The possession and expenditure of great wealth obscures the personality of the possessor. The worship of wealth, whether it be that kind of worship which finds its expression in mere longing for possession or in sycophancy, or whether it be that kind of worship which finds its expression in envy and bitterness, will dazzle the eyes and prevent people from seeing through to the man. It is very much as with the people of a strange and illunderstood race; the racial similarity obscures the individual characteristics and they will all look alike to us.

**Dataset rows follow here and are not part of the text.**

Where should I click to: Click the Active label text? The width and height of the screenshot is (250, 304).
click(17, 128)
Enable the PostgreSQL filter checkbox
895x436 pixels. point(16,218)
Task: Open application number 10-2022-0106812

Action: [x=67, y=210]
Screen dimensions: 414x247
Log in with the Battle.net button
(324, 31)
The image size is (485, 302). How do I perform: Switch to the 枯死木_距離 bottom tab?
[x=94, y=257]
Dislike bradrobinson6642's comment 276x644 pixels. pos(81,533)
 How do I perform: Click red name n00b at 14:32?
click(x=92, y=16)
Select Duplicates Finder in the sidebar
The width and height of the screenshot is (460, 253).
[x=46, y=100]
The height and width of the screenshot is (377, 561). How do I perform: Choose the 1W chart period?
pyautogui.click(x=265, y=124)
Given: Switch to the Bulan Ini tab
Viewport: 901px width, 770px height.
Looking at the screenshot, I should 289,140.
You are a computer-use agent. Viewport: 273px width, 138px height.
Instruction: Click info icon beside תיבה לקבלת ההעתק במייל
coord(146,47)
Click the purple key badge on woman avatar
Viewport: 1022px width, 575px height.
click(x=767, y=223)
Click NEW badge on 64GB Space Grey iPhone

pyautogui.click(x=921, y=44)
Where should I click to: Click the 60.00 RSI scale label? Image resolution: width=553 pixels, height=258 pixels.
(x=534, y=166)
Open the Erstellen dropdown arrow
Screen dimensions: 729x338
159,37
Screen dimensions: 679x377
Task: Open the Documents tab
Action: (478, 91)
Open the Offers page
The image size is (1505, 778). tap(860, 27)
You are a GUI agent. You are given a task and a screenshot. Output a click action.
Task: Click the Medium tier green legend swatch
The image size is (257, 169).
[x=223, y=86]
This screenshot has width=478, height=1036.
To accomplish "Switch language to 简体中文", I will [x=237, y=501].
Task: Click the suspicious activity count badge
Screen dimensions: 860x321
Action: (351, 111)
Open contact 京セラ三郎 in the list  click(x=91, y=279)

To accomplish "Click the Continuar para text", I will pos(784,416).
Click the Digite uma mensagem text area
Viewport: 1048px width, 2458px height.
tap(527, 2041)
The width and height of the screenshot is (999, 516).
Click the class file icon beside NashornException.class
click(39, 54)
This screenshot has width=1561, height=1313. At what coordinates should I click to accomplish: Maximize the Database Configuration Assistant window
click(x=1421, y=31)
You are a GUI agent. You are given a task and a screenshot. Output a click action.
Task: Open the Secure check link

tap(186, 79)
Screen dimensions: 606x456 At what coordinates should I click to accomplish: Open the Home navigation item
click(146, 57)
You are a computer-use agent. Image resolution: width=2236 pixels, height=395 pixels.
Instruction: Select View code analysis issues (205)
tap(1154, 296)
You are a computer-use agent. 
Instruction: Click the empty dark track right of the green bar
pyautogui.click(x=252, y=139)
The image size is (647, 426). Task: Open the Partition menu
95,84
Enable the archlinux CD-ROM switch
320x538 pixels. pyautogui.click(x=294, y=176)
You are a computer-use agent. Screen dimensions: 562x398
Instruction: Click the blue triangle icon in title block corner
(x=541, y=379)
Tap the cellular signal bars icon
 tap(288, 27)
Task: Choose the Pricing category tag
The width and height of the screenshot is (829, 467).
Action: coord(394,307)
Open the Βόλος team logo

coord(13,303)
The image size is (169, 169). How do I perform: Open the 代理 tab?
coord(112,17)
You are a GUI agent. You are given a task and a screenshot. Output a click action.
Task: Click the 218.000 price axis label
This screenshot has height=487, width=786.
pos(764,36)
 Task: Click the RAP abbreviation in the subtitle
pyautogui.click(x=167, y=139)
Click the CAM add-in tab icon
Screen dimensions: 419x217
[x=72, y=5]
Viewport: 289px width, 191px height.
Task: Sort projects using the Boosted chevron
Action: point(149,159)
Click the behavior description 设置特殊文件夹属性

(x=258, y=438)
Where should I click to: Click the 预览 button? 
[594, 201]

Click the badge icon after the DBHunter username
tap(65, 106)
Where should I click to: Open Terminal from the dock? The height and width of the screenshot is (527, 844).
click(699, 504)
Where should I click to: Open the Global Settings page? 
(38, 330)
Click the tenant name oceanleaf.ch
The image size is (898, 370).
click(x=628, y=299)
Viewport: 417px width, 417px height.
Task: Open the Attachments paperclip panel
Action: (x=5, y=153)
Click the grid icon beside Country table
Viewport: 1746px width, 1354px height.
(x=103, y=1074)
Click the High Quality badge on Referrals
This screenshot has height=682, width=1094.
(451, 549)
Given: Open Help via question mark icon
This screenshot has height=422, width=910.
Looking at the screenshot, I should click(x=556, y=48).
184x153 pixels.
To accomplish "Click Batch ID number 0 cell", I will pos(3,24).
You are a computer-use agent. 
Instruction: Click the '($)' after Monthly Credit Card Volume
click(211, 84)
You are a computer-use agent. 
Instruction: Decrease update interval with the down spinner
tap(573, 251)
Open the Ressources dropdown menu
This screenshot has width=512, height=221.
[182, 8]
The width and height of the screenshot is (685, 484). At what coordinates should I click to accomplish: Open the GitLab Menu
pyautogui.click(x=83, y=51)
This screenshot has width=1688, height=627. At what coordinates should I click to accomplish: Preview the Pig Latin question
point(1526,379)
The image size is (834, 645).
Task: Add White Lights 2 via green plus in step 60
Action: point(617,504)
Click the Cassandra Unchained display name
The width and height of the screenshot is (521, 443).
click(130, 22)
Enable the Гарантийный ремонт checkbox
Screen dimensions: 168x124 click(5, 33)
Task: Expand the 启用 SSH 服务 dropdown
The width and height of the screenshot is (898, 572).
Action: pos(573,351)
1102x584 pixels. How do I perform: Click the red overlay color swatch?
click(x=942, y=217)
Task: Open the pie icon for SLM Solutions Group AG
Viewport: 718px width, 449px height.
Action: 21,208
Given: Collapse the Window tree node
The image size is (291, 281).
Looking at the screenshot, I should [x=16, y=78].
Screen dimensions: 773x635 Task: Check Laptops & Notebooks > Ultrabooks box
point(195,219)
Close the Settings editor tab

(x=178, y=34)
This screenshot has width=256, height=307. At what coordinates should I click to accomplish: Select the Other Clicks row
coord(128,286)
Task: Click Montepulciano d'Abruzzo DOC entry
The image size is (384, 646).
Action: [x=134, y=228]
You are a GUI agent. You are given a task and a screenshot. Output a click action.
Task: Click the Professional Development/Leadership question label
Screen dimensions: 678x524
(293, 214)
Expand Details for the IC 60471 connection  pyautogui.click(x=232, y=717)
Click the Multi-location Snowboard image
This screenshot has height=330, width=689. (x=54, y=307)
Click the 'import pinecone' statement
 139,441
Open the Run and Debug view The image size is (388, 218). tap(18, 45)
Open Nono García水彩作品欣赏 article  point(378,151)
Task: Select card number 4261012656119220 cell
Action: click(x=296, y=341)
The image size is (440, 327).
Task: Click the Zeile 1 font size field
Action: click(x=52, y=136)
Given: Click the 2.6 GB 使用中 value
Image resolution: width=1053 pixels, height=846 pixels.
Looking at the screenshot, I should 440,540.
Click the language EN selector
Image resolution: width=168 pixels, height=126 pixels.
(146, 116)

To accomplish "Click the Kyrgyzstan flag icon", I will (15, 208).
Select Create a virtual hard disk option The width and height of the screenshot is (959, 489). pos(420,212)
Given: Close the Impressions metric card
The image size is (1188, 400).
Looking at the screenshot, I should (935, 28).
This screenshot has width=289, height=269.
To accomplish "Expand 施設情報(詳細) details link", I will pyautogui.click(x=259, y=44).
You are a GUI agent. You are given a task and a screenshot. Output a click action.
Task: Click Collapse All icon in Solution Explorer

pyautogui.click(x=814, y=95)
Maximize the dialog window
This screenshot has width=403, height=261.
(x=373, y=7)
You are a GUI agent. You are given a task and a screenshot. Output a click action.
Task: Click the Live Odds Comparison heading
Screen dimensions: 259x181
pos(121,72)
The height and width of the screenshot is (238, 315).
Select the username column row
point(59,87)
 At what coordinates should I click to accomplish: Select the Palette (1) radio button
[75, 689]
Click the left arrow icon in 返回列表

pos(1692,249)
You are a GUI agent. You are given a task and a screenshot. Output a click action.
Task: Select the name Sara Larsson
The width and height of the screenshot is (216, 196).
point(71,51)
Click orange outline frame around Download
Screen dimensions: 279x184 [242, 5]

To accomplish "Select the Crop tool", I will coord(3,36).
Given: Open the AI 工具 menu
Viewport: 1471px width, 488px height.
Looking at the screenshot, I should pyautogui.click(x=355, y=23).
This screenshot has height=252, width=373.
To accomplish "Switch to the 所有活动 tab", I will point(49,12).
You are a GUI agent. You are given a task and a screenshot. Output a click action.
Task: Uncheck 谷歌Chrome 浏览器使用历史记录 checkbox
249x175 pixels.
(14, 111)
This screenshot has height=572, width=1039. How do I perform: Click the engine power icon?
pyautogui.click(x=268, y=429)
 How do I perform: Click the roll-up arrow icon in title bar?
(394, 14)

A great many people of the United States and of the world have learned to think of Mr. Carnegie as a man who amassed a great fortune and had given away large sums of money. That is a very inadequate and inaccurate view. He did amass a great fortune and he did in one sense, a very limited sense, give away great sums of money; but he was predominantly of the constructive type. He was a great constructor, a builder, never passive. He disposed of his fortune exactly as he made it. He belonged to that great race of nation builders who have made the progress and development of America the wonder of the world; who have exhibited the capacity of free undominated individual genius for building up the highest example of the possibilities of freedom for nations.

Mr. Carnegie, in amassing his fortune, always gave more than he gained. His money was not taken from others. His money was the by-product of great constructive ability which served others; which contributed to the great business enterprises that he conceived and built up and carried to success, and through those enterprises gave to the world great advance in comfort and the possibilities of broader and happier life. The steps by which mankind proceeds from naked savagery to civilized society are the steps that are taken by just such constructive geniuses.

When Mr. Carnegie had amassed his fortune, the magnitude of which rested upon the introduction into America of the Bessemer method of making steel, with all the advance and the progress

1 An address delivered by Mr. Elihu Root at a Meeting in Memory of the Life and Work of Andrew Carnegie, held in New York, April 25, 1920.

that that means; when Mr. Carnegie had amassed his fortune and had come to the point of retiring from money making enterprise, it was impossible for him to retire. His nature made it impossible that he should become passive and he turned his constructive genius and the great constructive energy that urged him on, by the necessities of his nature, toward the use of the money which he had amassed. He never, in the ordinary sense, gave away his fortune. He used this fortune, and what may seem to some casual observer the giving away, was the securing of agents for the use of his fortune to carry out his purposes.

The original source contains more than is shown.